_Tarefa a:_
Cite na íntegra o texto sobre a área Truk'á, sem mudar nenhuma palavra.

_Texto:_

· · · ·

Situada no Polígono da Maconha, a área Truk'á se vê direta e indiretamente envolvida em problemas relacionados à produção e ao tráfico da droga, ficando a comunidade indígena entre o fogo cruzado dos traficantes (alguns indígenas, outros, invasores) e da própria polícia. Além disso, ainda vive os transtornos dos antigos problemas pela posse da terra ainda em mãos de ocupantes não-indígenas. Apesar da evidente relação entre o narcotráfico e a agudização da violência que recai sobre o Povo Truk'á, a Polícia Federal tem insistido na hipótese de disputa interna de poder entre os grupos liderados pelos caciques Aílson dos Santos e Joaquim Pereira da Silva como causa para o aumento da violência. Devido ao clima de tensão e insegurança, famílias têm abandonado a área. Os caciques e demais lideranças têm sido sistematicamente ameaçados e a vida normal da comunidade, como freqüência escolar e assistência de saúde, tem sido interrompida. Em junho de 2003, o caso foi levado à Comissão de Defesa dos Direitos da Pessoa Humana (CDDPH), resultando em visita ao local pelo ministro Nilmário Miranda, da Secretaria Especial de Direitos Humanos da Presidência da República. Até o momento não se tem uma solução em vista.

· · · ·

_Listagem fornecida:_
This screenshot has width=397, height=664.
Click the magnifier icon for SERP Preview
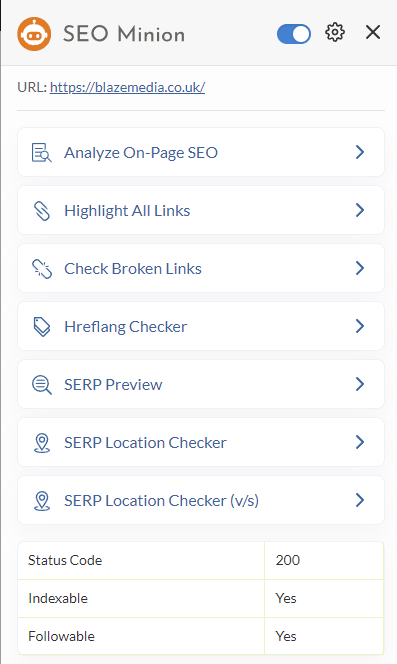[42, 385]
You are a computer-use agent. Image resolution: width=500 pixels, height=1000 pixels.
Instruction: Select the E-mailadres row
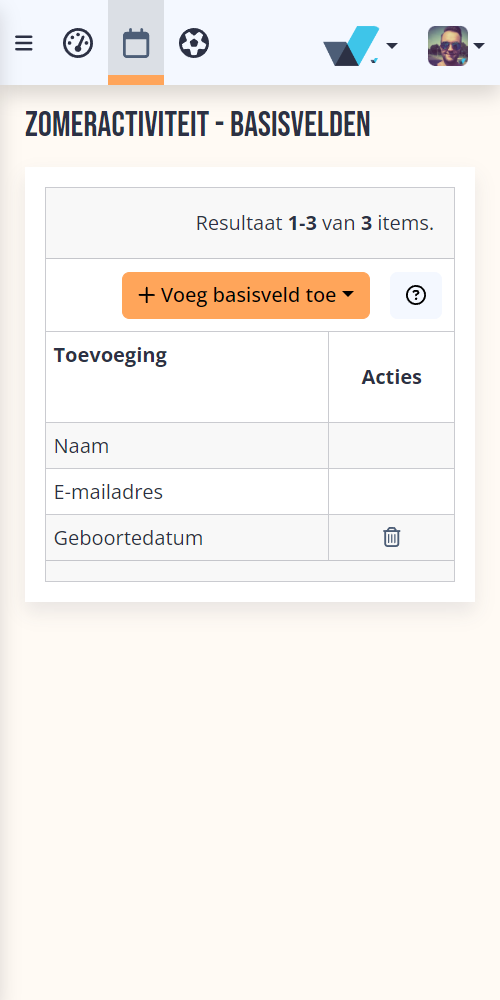click(x=250, y=492)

· · · ·

_Tarefa b:_
Encontre e copie todas as linhas da listagem que contêm a palavra "width". Diferencie maiúsculas de minúsculas.

_Resposta a:_
Situada no Polígono da Maconha, a área Truk'á se vê direta e indiretamente envolvida em problemas relacionados à produção e ao tráfico da droga, ficando a comunidade indígena entre o fogo cruzado dos traficantes (alguns indígenas, outros, invasores) e da própria polícia. Além disso, ainda vive os transtornos dos antigos problemas pela posse da terra ainda em mãos de ocupantes não-indígenas. Apesar da evidente relação entre o narcotráfico e a agudização da violência que recai sobre o Povo Truk'á, a Polícia Federal tem insistido na hipótese de disputa interna de poder entre os grupos liderados pelos caciques Aílson dos Santos e Joaquim Pereira da Silva como causa para o aumento da violência. Devido ao clima de tensão e insegurança, famílias têm abandonado a área. Os caciques e demais lideranças têm sido sistematicamente ameaçados e a vida normal da comunidade, como freqüência escolar e assistência de saúde, tem sido interrompida. Em junho de 2003, o caso foi levado à Comissão de Defesa dos Direitos da Pessoa Humana (CDDPH), resultando em visita ao local pelo ministro Nilmário Miranda, da Secretaria Especial de Direitos Humanos da Presidência da República. Até o momento não se tem uma solução em vista.

_Resposta b:_
This screenshot has width=397, height=664.
You are a computer-use agent. Image resolution: width=500 pixels, height=1000 pixels.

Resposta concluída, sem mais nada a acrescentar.